With regards to people who have been arrested and detained because of their means of protests, odds are the Supreme Court would overthrow those convictions. But you have to take things to the Supreme Court, they won't step in. If the government is blatantly violating the Constitution, nothing will be done until somebody takes the issue to court.

Westburo is happy to go to court and since they represent themselves, they only have to cover court costs. The same is not true for most protesters.

Nathan said...

"Westburo is happy to go to court and since they represent themselves, they only have to cover court costs. The same is not true for most protesters." This is a huge point. And for the most part, poor folks and people who are part of unpopular social/political movements don't have the legal skills, time, or money (to live on for the years it takes to move through the court system) to get any decisions tossed out.

Chong Go Sunim said...

I think it's something about wishing ill upon others that I find disturbing about their activities. Likewise, their going out of their way to cause distress to family members who are already suffering.

What good is going to come from increasing other's suffering?

Algernon said...

One of those ugly cases where we reaffirm the right to repulsive speech. I would be tempted to call the Westboro people's behavior "inhuman" except that I think it would be an insult to the other species. Still, I would not want to see their speech dealt with as tort liability. Then we get into this realm where courts have to decide who is an asshole and who is, instead, just being "frank." This would only further empower the wealthy, those who can afford the legal force.

You are of course right about the inconsistency with which that beautiful principle is defended. Besides the case of the Minnesota peace activists who were investigated for terrorism, there is the whole issue opened up by the Supreme Courts Citizen United ruling last year, which conflates freedom of speech with the financial strength of corporations to buy all the microphones and drown out real people who have less money.

The Westboro case is a big, bold case that allows the Supreme Court to appear as if it is boldly defending freedom of speech; and to an extent, it is actually true.
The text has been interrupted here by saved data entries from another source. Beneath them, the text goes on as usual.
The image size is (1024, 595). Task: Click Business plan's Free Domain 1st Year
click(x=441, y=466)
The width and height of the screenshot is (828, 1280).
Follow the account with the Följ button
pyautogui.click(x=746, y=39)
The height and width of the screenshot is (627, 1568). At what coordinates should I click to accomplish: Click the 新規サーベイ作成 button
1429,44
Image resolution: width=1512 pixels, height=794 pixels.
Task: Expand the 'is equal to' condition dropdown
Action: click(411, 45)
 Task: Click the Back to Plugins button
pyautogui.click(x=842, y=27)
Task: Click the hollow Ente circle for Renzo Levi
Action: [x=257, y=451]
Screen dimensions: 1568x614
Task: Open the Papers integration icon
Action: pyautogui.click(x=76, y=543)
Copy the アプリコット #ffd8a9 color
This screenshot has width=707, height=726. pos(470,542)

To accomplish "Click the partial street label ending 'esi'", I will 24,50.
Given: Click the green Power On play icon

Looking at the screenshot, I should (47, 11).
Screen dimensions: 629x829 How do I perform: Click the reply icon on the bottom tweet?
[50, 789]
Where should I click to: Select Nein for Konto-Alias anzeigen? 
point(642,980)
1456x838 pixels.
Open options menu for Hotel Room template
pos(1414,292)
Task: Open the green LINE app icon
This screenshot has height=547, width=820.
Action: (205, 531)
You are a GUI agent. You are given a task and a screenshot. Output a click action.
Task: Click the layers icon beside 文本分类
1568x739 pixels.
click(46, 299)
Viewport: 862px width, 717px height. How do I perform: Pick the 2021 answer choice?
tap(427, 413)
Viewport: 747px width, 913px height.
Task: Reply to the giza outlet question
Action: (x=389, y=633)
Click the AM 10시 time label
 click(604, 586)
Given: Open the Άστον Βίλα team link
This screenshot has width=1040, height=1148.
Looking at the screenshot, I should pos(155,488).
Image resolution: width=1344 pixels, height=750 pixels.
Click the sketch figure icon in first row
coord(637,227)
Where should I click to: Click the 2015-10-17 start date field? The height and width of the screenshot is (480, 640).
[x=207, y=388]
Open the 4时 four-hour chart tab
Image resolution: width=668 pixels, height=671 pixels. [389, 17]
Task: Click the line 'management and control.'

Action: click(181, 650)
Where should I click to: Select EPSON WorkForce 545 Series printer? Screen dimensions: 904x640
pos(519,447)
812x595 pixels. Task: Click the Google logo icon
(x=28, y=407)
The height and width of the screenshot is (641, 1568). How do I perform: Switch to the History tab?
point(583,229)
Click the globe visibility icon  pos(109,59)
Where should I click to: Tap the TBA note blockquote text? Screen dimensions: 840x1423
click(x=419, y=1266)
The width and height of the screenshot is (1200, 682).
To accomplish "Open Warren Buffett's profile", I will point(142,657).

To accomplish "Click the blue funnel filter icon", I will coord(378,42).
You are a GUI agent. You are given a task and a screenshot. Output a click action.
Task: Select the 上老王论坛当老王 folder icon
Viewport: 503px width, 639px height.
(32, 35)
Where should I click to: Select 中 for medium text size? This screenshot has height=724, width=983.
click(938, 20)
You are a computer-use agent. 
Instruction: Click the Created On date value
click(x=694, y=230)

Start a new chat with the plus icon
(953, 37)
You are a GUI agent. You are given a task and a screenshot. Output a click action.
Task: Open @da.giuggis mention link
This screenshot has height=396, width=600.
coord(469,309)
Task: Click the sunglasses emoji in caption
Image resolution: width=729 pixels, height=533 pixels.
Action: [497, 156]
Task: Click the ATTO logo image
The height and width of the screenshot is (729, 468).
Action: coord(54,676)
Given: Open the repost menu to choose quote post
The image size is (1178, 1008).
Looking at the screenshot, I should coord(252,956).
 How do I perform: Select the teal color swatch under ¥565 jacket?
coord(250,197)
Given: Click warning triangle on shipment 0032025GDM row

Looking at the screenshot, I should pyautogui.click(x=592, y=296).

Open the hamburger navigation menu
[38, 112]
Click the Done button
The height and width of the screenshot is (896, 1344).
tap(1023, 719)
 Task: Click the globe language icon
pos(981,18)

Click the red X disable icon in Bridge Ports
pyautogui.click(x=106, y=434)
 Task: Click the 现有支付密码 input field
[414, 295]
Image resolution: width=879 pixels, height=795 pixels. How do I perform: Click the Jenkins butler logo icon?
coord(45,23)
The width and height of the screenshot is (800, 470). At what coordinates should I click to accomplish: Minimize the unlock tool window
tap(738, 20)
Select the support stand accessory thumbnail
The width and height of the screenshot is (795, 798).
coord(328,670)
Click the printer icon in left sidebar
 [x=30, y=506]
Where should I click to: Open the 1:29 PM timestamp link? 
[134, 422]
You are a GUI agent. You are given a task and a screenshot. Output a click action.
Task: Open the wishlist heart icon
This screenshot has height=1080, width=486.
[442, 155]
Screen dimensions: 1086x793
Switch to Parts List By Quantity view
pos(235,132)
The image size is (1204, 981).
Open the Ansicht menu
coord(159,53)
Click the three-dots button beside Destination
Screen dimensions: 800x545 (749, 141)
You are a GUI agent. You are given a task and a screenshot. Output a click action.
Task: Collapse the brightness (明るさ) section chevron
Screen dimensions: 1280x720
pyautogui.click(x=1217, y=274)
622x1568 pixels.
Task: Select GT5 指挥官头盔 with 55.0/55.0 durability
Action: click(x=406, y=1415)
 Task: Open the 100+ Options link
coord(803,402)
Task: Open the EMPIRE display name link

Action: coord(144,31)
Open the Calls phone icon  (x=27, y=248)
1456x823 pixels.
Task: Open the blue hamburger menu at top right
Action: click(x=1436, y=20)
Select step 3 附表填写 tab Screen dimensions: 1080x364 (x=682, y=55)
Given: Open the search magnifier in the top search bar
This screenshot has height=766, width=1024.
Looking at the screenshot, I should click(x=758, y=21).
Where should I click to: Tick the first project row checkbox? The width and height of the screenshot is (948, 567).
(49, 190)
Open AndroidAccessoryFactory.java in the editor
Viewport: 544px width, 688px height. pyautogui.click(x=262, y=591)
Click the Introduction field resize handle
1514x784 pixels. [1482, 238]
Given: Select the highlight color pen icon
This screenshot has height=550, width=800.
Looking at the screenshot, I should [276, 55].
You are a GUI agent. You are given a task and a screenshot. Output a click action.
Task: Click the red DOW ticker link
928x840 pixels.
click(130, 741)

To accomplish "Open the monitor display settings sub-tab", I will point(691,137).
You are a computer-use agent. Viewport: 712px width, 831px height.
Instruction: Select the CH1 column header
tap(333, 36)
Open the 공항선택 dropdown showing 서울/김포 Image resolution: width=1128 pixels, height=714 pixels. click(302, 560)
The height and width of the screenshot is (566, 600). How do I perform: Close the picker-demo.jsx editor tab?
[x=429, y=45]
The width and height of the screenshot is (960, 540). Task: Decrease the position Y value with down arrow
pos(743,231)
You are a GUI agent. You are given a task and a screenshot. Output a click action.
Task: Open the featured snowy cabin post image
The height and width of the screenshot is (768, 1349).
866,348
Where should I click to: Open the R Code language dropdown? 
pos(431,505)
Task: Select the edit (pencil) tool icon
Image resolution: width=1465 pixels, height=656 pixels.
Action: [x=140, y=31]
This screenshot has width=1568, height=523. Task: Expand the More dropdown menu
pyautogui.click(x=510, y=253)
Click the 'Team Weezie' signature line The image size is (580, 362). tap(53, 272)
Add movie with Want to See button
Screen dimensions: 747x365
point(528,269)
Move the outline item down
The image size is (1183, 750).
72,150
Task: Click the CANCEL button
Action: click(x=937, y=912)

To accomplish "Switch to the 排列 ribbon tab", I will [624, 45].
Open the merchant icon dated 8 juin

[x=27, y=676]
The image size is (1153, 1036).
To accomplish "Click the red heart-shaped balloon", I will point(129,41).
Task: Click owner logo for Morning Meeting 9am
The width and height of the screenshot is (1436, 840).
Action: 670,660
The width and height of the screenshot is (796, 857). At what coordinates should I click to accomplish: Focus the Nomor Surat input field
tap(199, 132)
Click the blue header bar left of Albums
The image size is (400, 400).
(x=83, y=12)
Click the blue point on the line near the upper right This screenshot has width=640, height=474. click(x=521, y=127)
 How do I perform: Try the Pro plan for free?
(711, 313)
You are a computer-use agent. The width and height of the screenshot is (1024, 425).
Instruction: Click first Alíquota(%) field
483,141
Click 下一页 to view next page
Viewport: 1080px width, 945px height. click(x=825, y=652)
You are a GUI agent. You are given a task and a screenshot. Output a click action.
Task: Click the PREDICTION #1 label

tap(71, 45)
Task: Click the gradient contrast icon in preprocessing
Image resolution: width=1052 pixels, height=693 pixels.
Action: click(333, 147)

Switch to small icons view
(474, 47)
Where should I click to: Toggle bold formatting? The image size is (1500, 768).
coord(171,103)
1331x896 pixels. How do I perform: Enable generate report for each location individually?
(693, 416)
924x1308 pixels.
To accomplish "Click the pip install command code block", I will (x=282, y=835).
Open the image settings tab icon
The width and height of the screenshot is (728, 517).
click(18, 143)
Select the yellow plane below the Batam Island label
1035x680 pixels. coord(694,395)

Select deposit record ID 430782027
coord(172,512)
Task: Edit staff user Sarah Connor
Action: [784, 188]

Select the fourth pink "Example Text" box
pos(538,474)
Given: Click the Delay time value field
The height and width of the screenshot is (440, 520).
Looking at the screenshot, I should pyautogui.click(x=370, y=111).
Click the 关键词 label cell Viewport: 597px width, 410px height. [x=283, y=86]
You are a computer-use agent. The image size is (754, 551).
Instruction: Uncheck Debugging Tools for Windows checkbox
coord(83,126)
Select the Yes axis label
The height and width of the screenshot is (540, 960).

However, let this not be a distraction from the contradictory actions taken by our government, including that same Supreme Court.

Nathan said...

"there is the whole issue opened up by the Supreme Courts Citizen United ruling last year" - yep, that's another one. a big one.

Chong Go "What good is going to come from increasing other's suffering?" None, as far as I'm concerned. The Westburo folks stretch the limits of compassion for almost everyone here in the U.S. Even conservatives who might support the anti-gay message tend to be outraged at the gross disrespect being displayed for military members and their families.